Sunday, April 15, 2007

Our first weekend

I’ll never forget that first weekend in Serti.

Serti lies in eastern Nigeria, on the only road to Cameroon in that area. It’s a narrow, dirt road, treacherously slippery because of sand in the dry season, impossibly muddy in the wet season. It was a hundred miles over that road to our nearest missionary neighbors, and that trip took us 5 hours average.

Serti was very reachable by air – during the daytime and assuming good weather. The airstrip was right next to our house. On Saturday, April 24, we landed at that strip in the twin engine plane that belonged to our mission organisation. It was always a big deal when the airplane came, and that day was no exception. I’d guess there were a hundred people there, including the Nigerian pastor with whom I would be working. (Later someone told me that his words, upon seeing me, were: They have sent us a boy!)

It was hot, dry and dusty. There was no water. The house was furnished with the furniture of the family that had been there before us. After a while everyone left, and we were alone. The midwife who was at that station had an emergency (later we learned through experience that, when it came to meeting and caring for people, she often had an “emergency”.) We were left to fend for ourselves.

Just before supper our other colleague, Ruth Veltkamp, drove up. She was in charge of our orientation and language learning.
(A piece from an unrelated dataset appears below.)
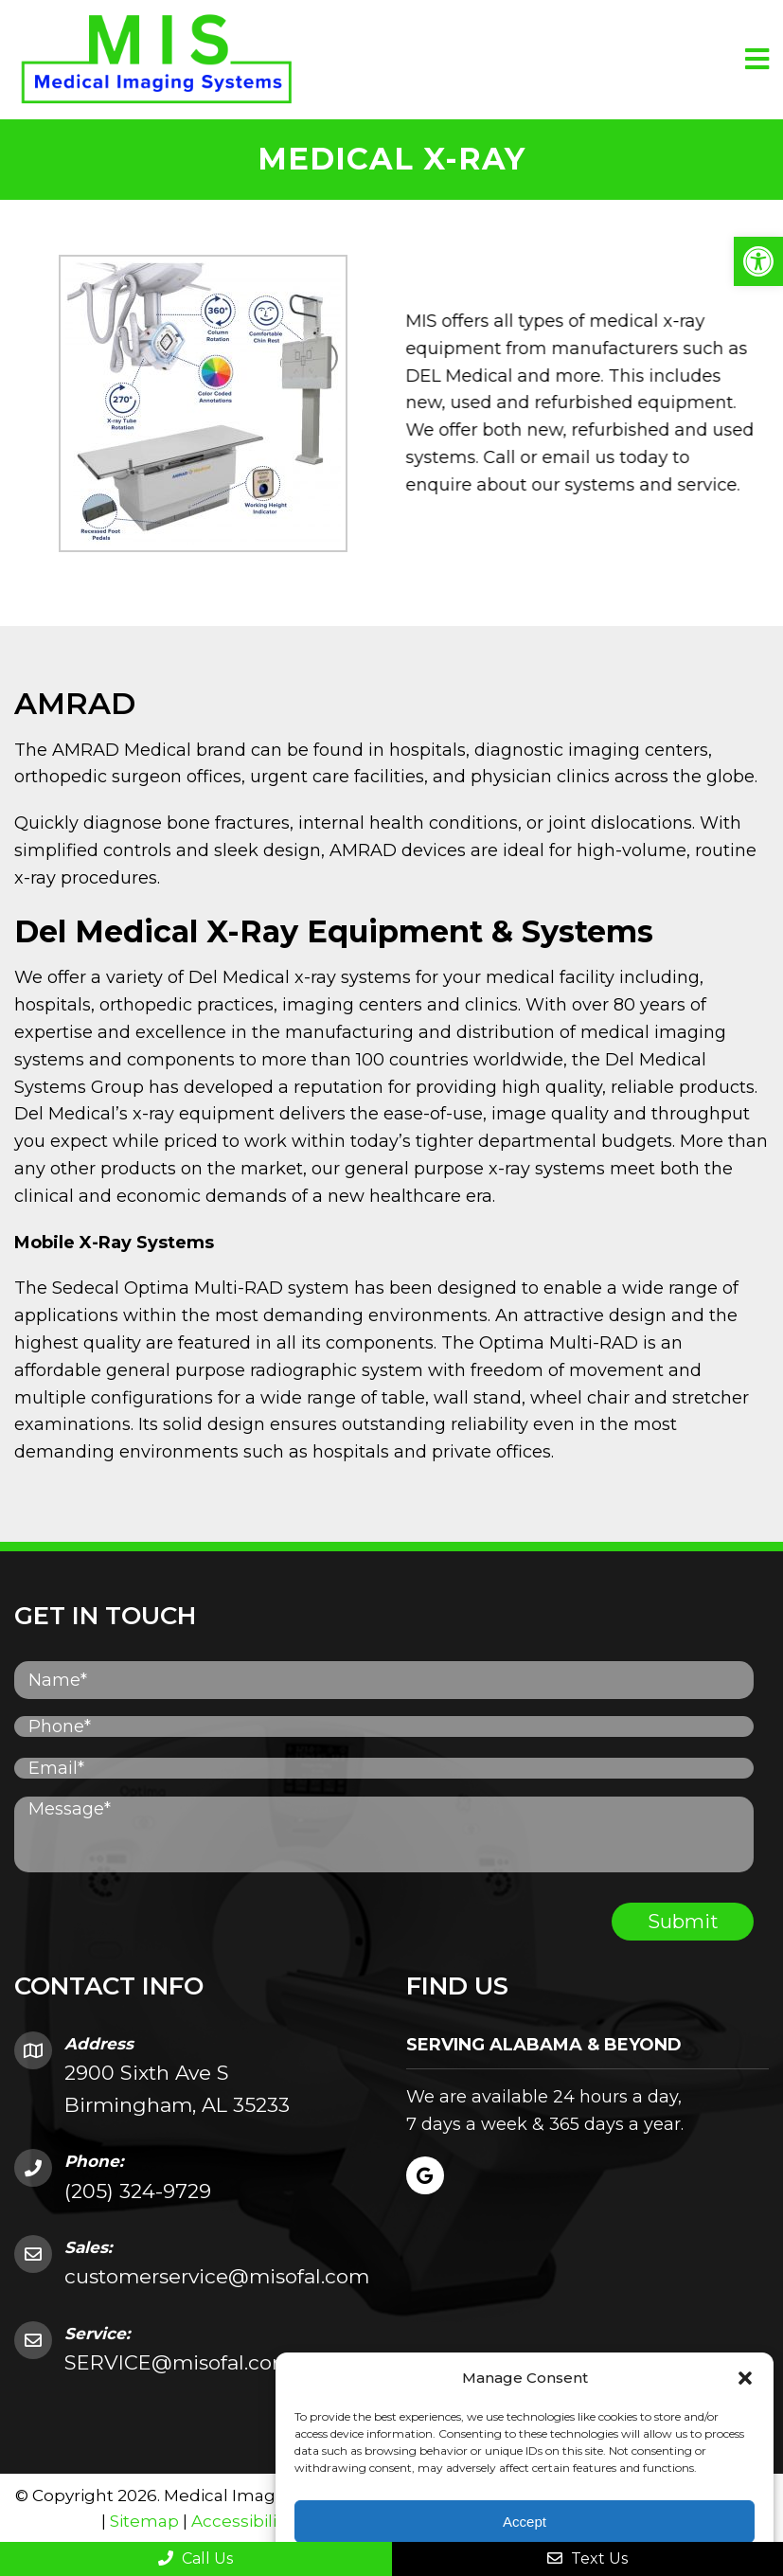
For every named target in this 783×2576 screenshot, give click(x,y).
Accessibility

I remember so clearly that she parked the car and sat there for just a moment, head bowed. I had no idea what she was doing, but I assumed it was praying – thanking God for a safe trip, as a missionary should. Or something like that. I had no idea. My thought was: would I think to pray and thank God after a trip? Asking the question was answering it, it seemed to me. Later I learned that she was filling in the mileage sheet.
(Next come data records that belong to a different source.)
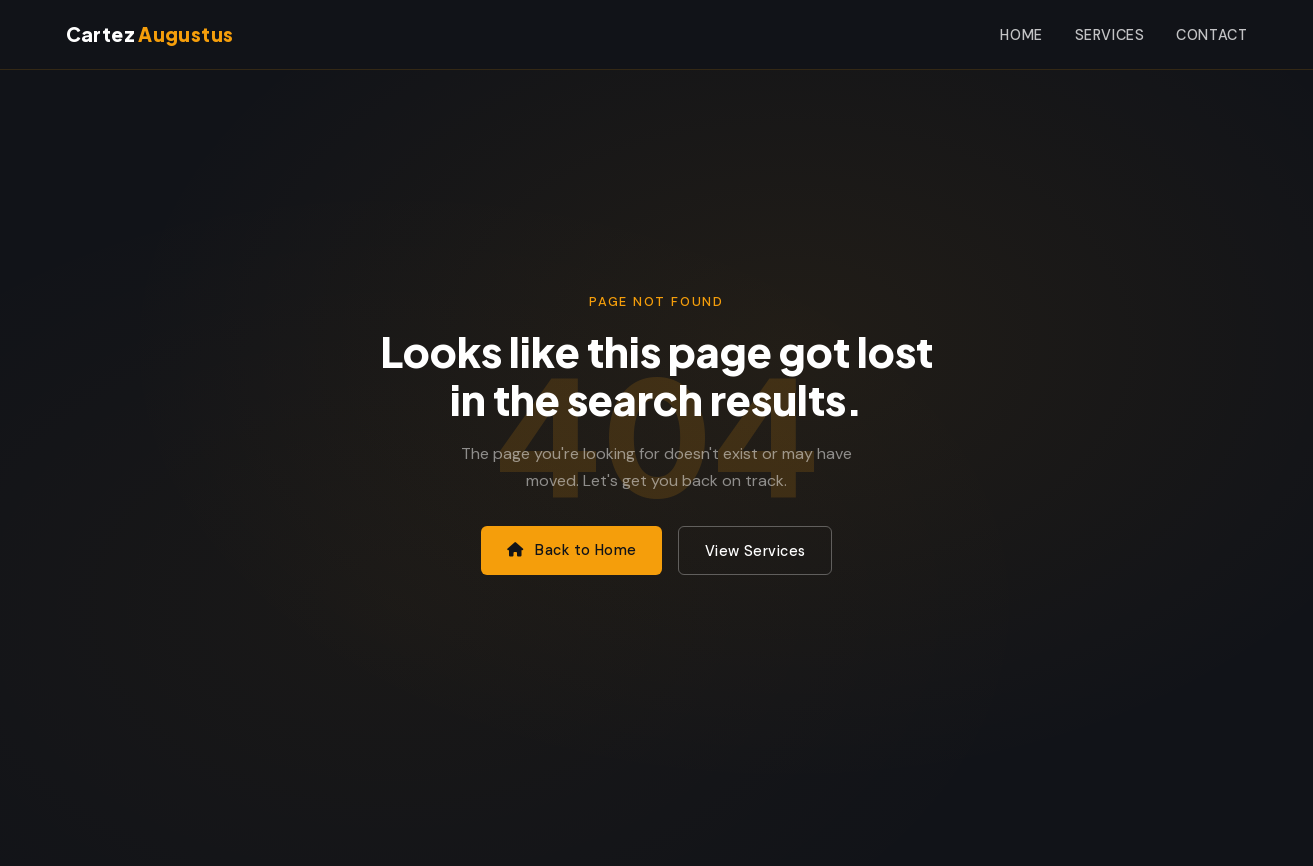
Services (1110, 35)
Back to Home (572, 550)
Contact (1211, 35)
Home (1021, 35)
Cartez (150, 34)
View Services (755, 551)
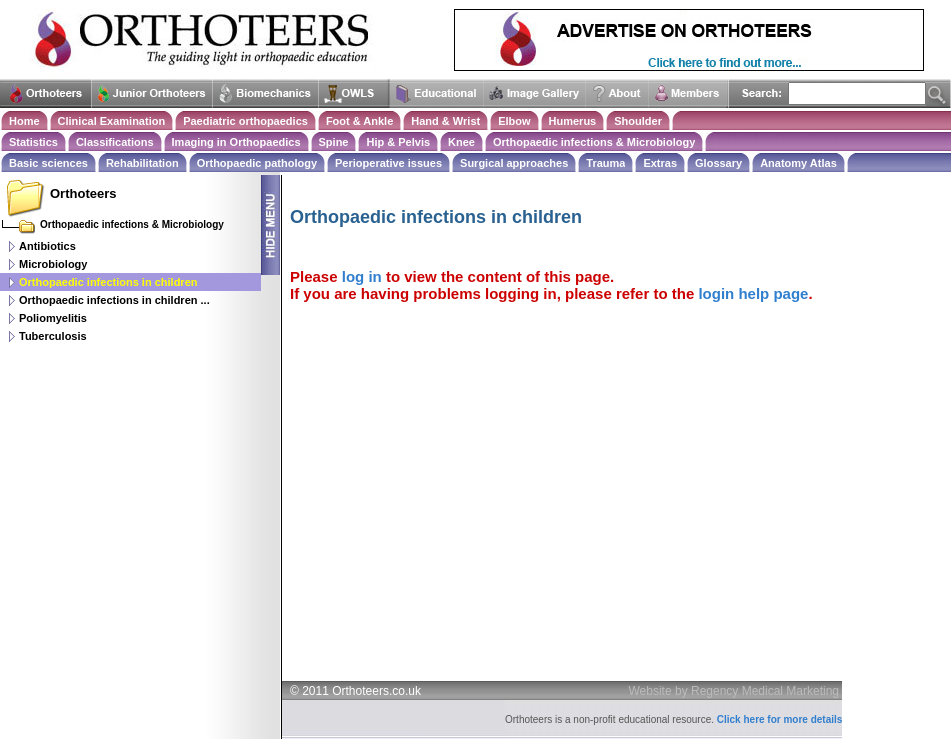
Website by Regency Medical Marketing (734, 691)
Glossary (718, 163)
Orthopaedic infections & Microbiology (594, 142)
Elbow (514, 121)
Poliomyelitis (53, 318)
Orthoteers (83, 193)
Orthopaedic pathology (257, 163)
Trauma (605, 163)
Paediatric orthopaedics (245, 121)
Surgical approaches (514, 163)
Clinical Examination (112, 121)
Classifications (115, 142)
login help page (753, 293)
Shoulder (638, 121)
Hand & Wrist (445, 121)
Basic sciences (48, 163)
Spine (334, 142)
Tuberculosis (53, 336)
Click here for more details (780, 719)
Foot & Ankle (359, 121)
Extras (660, 163)
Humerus (573, 121)
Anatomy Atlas (798, 163)
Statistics (33, 142)
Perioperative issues (388, 163)
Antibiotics (47, 246)
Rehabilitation (142, 163)
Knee (461, 142)
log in (362, 276)
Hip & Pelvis (398, 142)
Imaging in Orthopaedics (236, 142)
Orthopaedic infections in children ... (114, 300)
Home (24, 121)
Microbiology (53, 264)
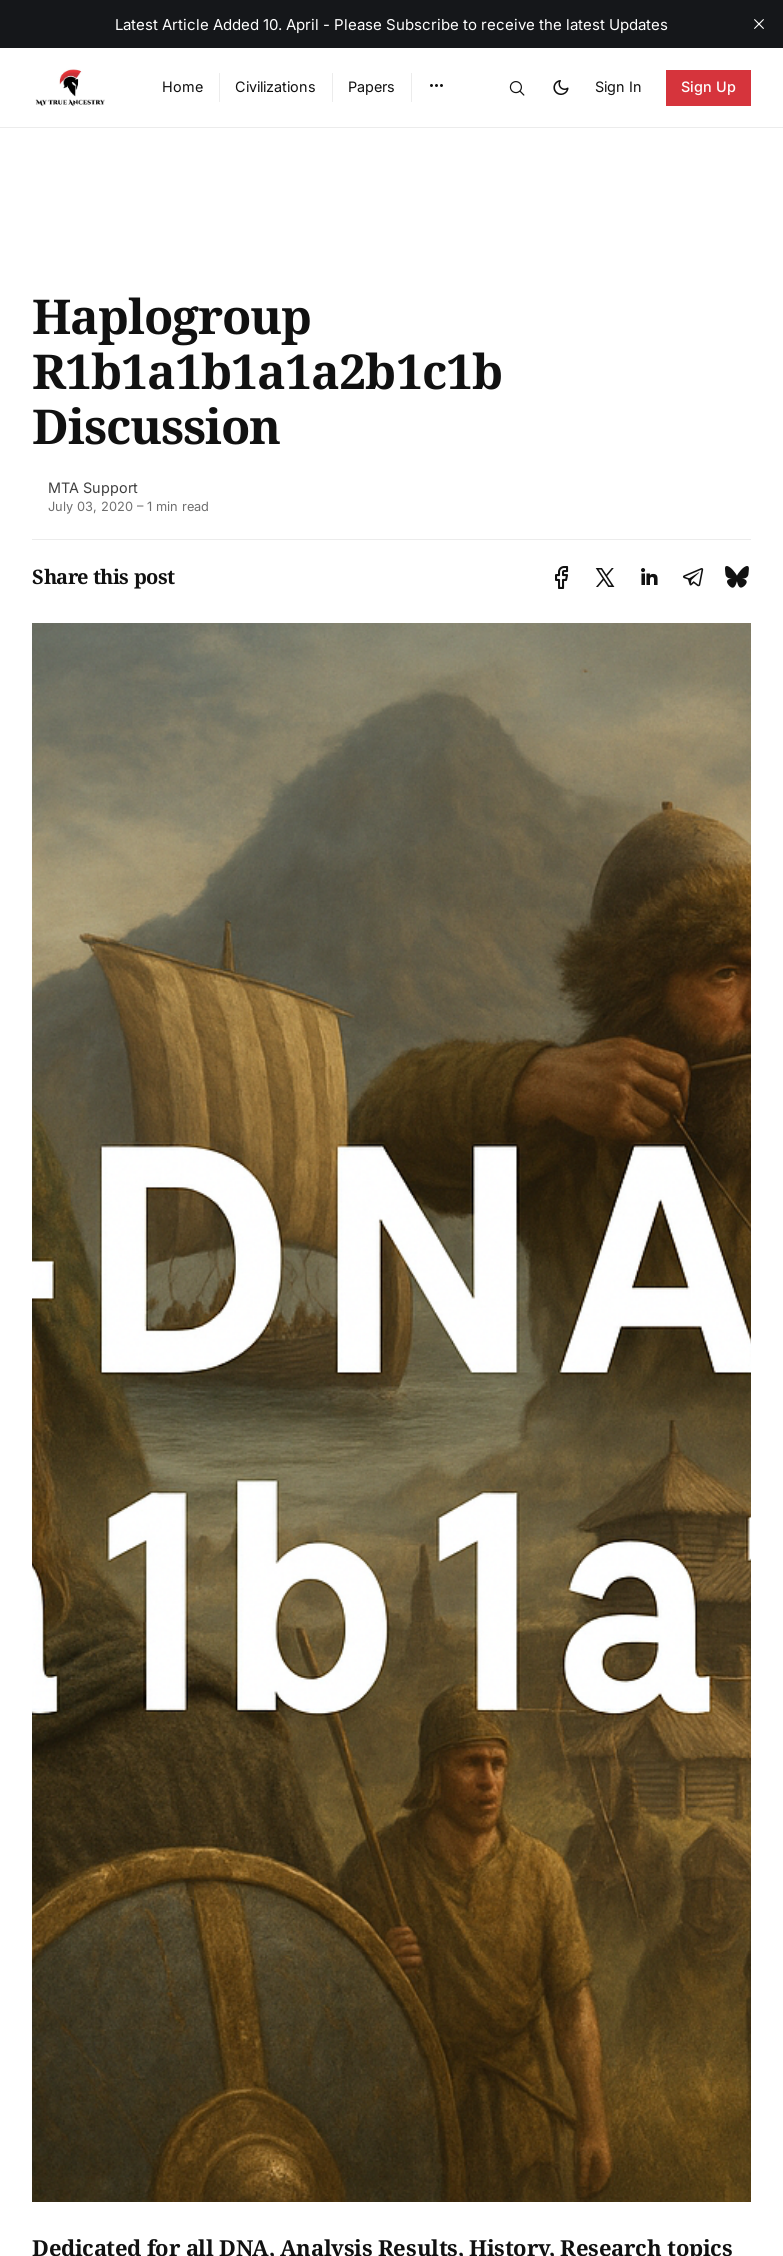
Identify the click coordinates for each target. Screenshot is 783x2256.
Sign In (618, 86)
The next morning (Sunday) we went to church with Ruth in a small village. The church was made of tree trunks with a grass roof, and we sat on benches made of clay, through a long service we could not understand. I remember constantly hearing the word “chicken”. In Hausa that means “inside” (spelled “cikin”). The temperature hovered around 100.
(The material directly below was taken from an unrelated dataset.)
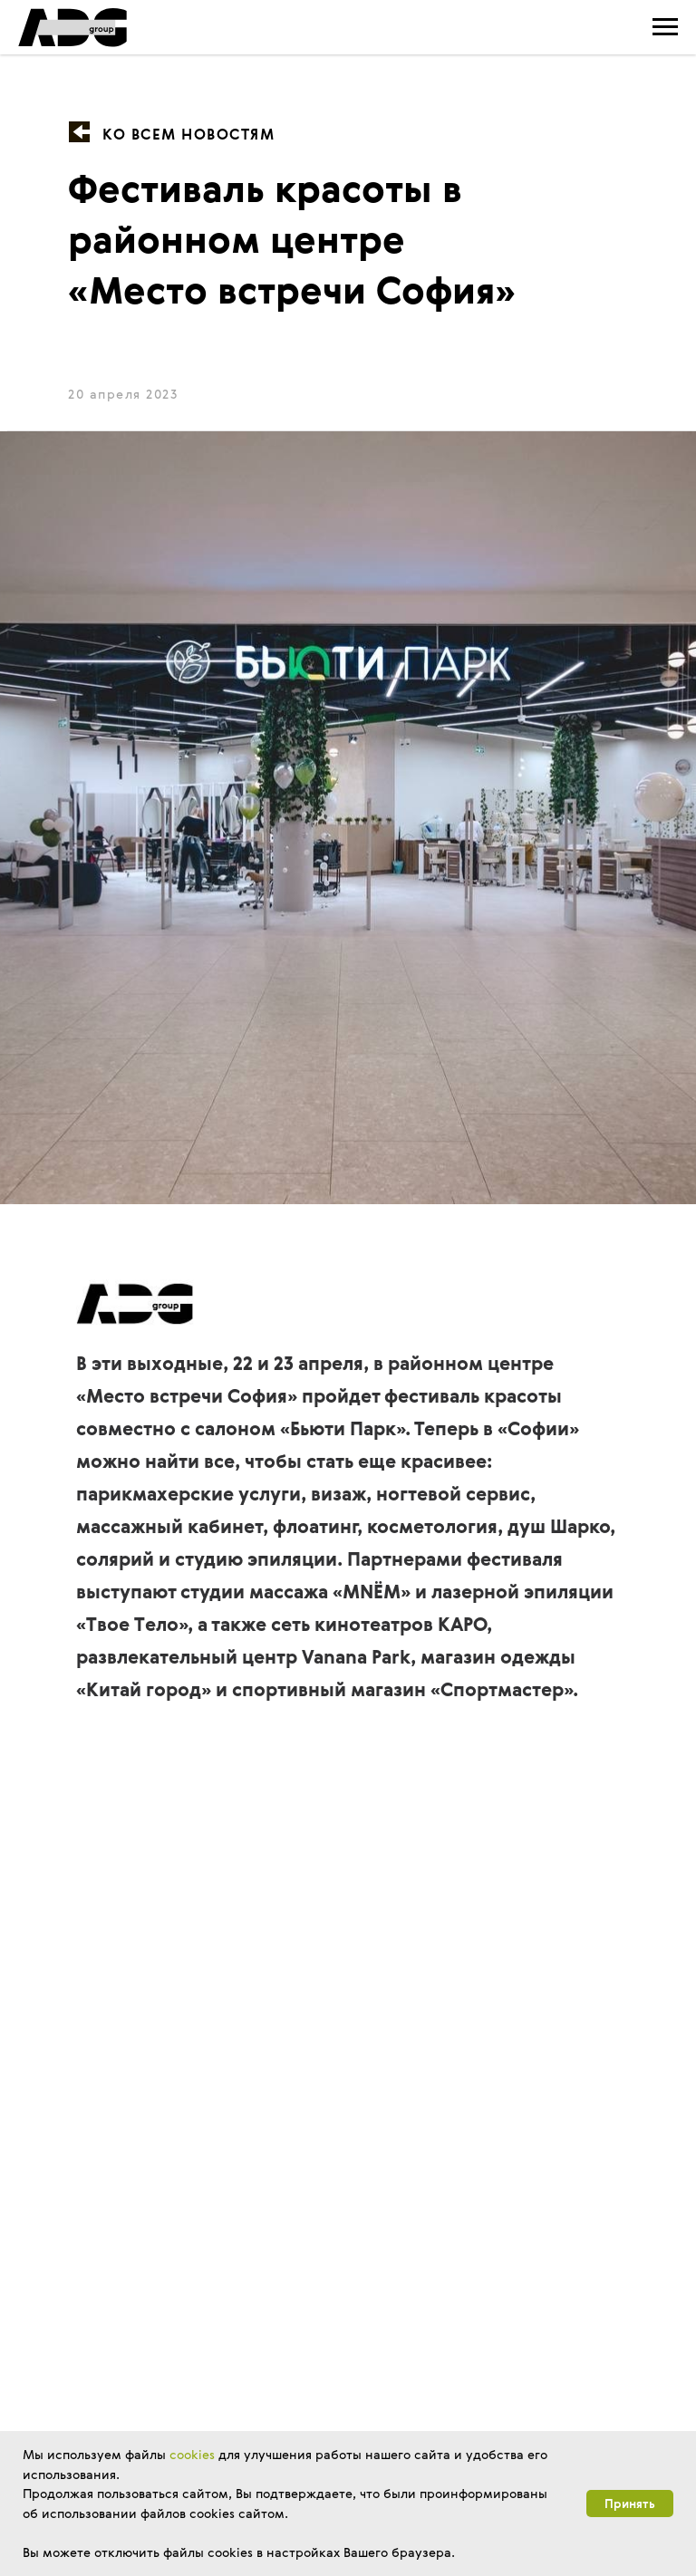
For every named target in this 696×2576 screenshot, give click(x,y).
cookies (192, 2454)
After the service we had lunch it someone’s house, a hut with a grass roof. The food was not good to our taste. We struggled with Sarah, the food, the people, the culture, the heat.

Monday morning we started our language lessons. Ruth let no grass grow under her feet. She had hired a young man to help us. We faced the huge task of learning a brand new language in an area where almost no one spoke English.

The image is still etched in my mind of me, in the afternoon, sitting on the couch next to Cyndi, crying my eyes out. I’ll never forget what that felt like.

Our first weekend in Nigeria.

1 comment:

Anonymous said...

It is very cool that you are doing this dad. I am looking forward to learning more about your journey.